As Lowe says, the reasons for productivity’s retreat “are not well understood”.

“Productivity growth was slowing before the pandemic and it is entirely possible that the disruptions caused by the pandemic made things worse,” he said.

“Many firms had to focus on survival, rather than growing their business. Supply chains were interrupted, there was both labour hoarding and labour shortages, investment was delayed and finance tightened up,” he said.

Hawkins agrees Covid seems to be playing a role: “More people are working from home and are not as efficient as they think they are.”

Anecdotally, malls are reporting an uptick in Friday activity as people take advantage of working at home to bring forward weekend shopping.

Statistical overreach?

The ABS, though, issued its own cautionary note in late 2020.

At the best of times, productivity measures must account for technical change, scale and cyclical effects “which are difficult to separately identify”. Covid made things murkier.

“Care should be taken when interpreting year to year productivity growth for the market sector and by industry,” it said.

Take the latest gross value added (GVA) gauge for the market sector that excludes education, health and public administration. It fell 4.3% in the March quarter but was actually better than the previous quarter, the ABS told Guardian Australia.

Baseline effects may also be amplifying the size of recent movements. The ABS revised its June quarter GVA decline to 3% from an initial reading of 1.8% after altering how it counted hours worked.

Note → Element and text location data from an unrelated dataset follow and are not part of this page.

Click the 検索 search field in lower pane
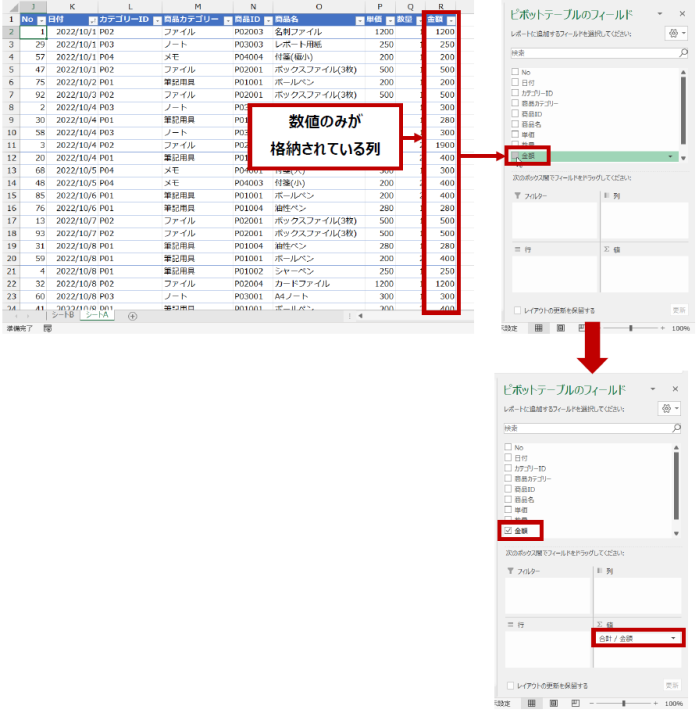This screenshot has height=713, width=699. (x=590, y=427)
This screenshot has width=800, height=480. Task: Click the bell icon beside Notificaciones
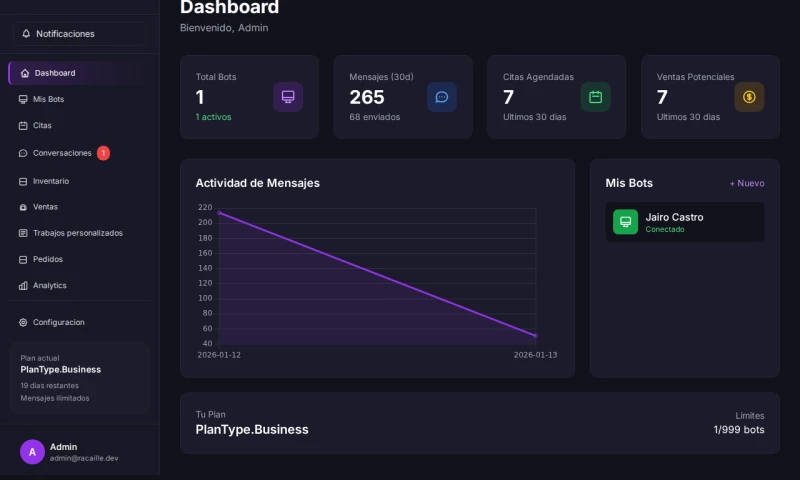pyautogui.click(x=26, y=34)
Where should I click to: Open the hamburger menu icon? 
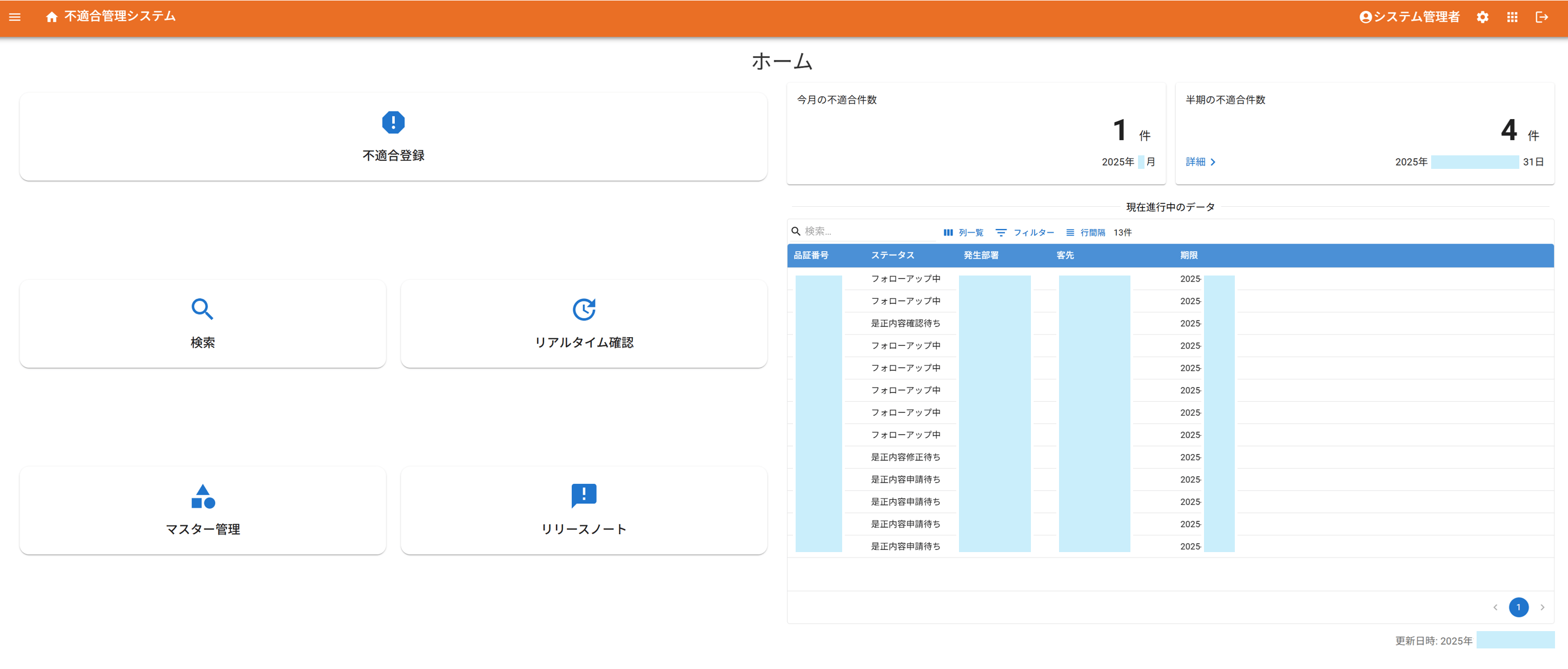coord(15,17)
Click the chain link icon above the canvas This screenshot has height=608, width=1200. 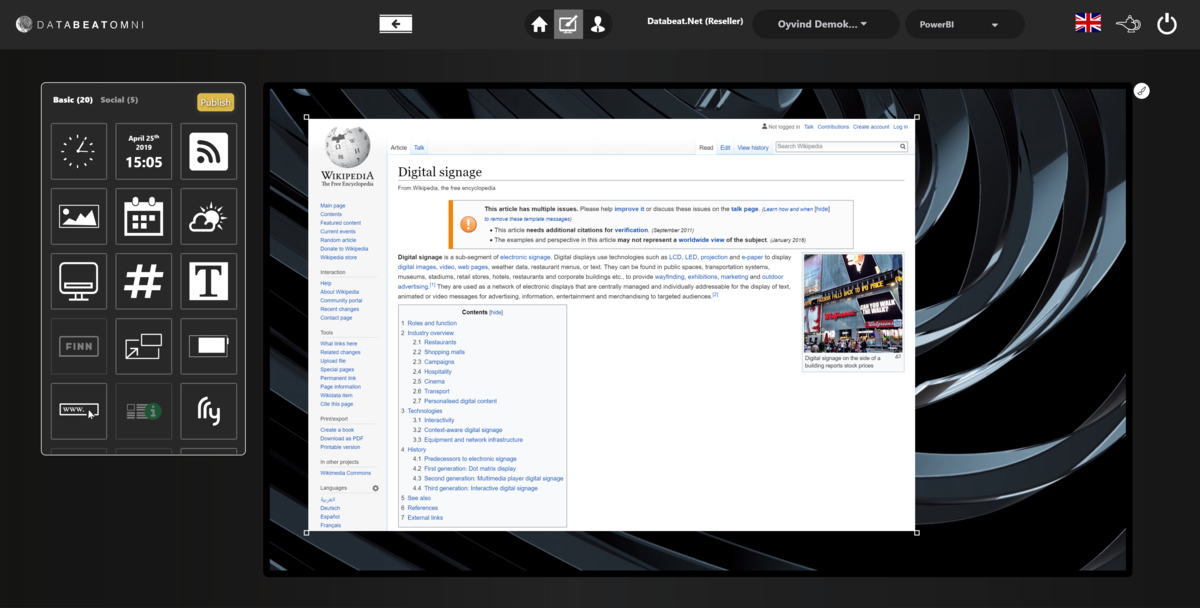point(1142,90)
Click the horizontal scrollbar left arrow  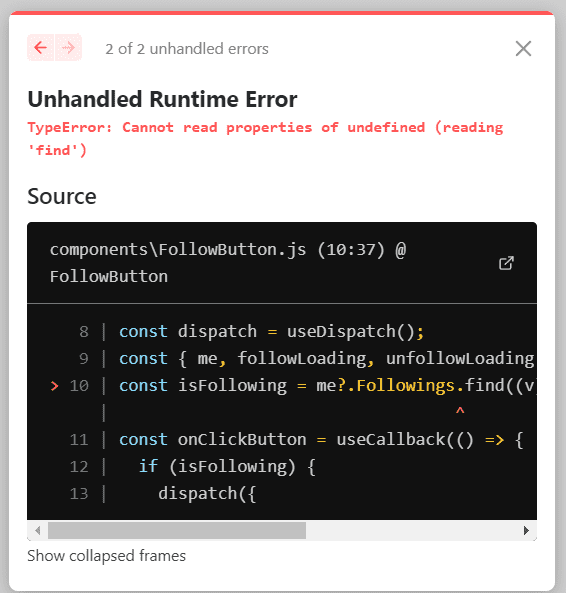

Similarly, hours worked in March 2022 reflected many people being asked to stay at home as the Omicron Covid strain played out. Come the March quarter of this year, hours worked rebounded 7.1% – producing the record large GDP an hour decline in the process.

Should we panic?

One big gain in the economy in recent years has been the drop in the jobless rate to half-century lows of 3.4% last October.

In theory, average productivity drops as employers scramble to hire people who previously found it hard to find work.

Now as the jobless rate starts rising again – reaching 3.7% in April on course to a projected 4.5% by mid-2025 – less productive workers will presumably be let go first. Average output of remaining staff will start to pick up.

Employer groups have a big incentive to talk up the lack of productivity to avoid paying higher wages. If the recent output drop turns out to be a statistical blip they won’t be forking out more dough.

And as Greg Jericho wrote early this year, it’s not as if workers enjoy much of whatever productivity spoils eventuate.

And while Lowe noted fatter pay packets without productivity gains would make the path to lower interest rates longer, wages were just one of his worries.

After all, we’ve had “upside surprises on inflation, upside surprises on wages, upside surprises on housing prices, upside surprises on inflation overseas”, he said.